The $25 billion firm didn't have an undertakings for collective investment in transferable securities, or UCITS, product — which would have granted it that access to European investors. There was $1.66 trillion invested in Europe's ETFs industry at the end of August, according to research and consultancy firm ETFGI.
"We had been looking at how to enter Europe, and we know Europe is a very complicated environment to navigate," Wood said. Then Tom Staudt, chief operating officer, "found this little gem inside of AssetCo."
That "little gem" was Rize ETF — now ARK Invest Europe — a thematic ETF issuer founded in 2019 and based in London with $452 million in assets under management across 11 UCITS ETFs. Each of those ETFs is classified as Article 8 or 9 under the Sustainable Finance Disclosures Regulation. AssetCo bought its 70% stake in Rize ETF in 2021.
Rahul Bhushan, co-founder of Rize ETF, said in the same interview that "it's been a journey … to find the right partner." Following internal discussions and then talking to ARK, it "was quite clear early on … that there was a lot of cultural alignment." The two firms were on the same page about the future of ETFs, thematics and research-driven development, Bhushan said.
ARK Invest acquired Rize ETF last month, agreeing to pay up to £5.25 million ($7 million) for the business.
Rize ETF's relationship with regulators was also a draw, Wood said, and the firm is hoping to "achieve Article 8 (across products) — we know that's important to the European marketplace," she said.

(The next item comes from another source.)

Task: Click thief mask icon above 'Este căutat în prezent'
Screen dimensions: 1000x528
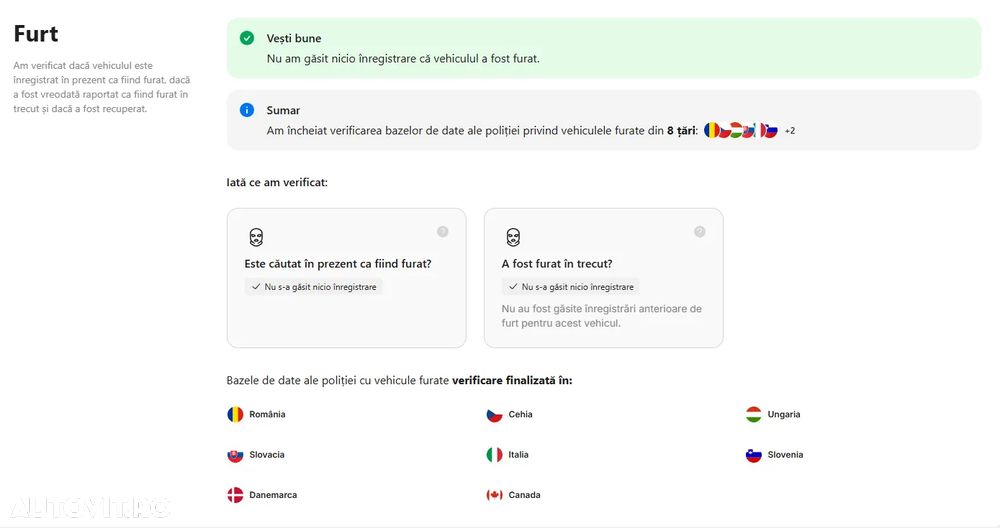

Of the decision to acquire rather than grow organically into Europe, Staudt said in the same interview: "We try to be very clear that we don't know what we don't know. We have had the ability to expand globally by identifying key partners that are leaders in their markets and partner with the best people."
ARK Invest also counts Nikko Asset Management as a strategic partner — an "incredible partnership for ARK," particularly given that some U.S. managers have struggled to gain a foothold in Asia and Japan specifically, Staudt said.
Wood added: "We're not presumptuous that you could walk into Europe and be successful — I don't think we could. We would not move into Europe without this sort of partner."
In terms of the outlook for ETFs in Europe, Wood sees a deepening of liquidity "because the market makers will have now more arbitrage opportunities between Europe and the U.S.," she said.
Institutional investors might be "introduced to our ETFs perhaps tactically, but as they're looking into the ETFs, because they can see what's inside, they realize that we own stocks that they do not. Our active share relative to broad-based benchmarks is 95%-plus. And so that's something they're also seeking — diversification," Wood said.
ARK Invest focuses on disruptive innovation and believes there are five "major innovation platforms, which involve 14 different technologies, (which) we believe are going to disrupt and disintermediate the traditional world order," she said. Those five platforms are artificial intelligence, energy storage, robotics, DNA sequencing and blockchain technology.
"And so we're a good source of diversified exposure to innovation that is going to be disruptive to many companies that are in the traditional benchmark — so we're a hedge against that disruption," Wood said.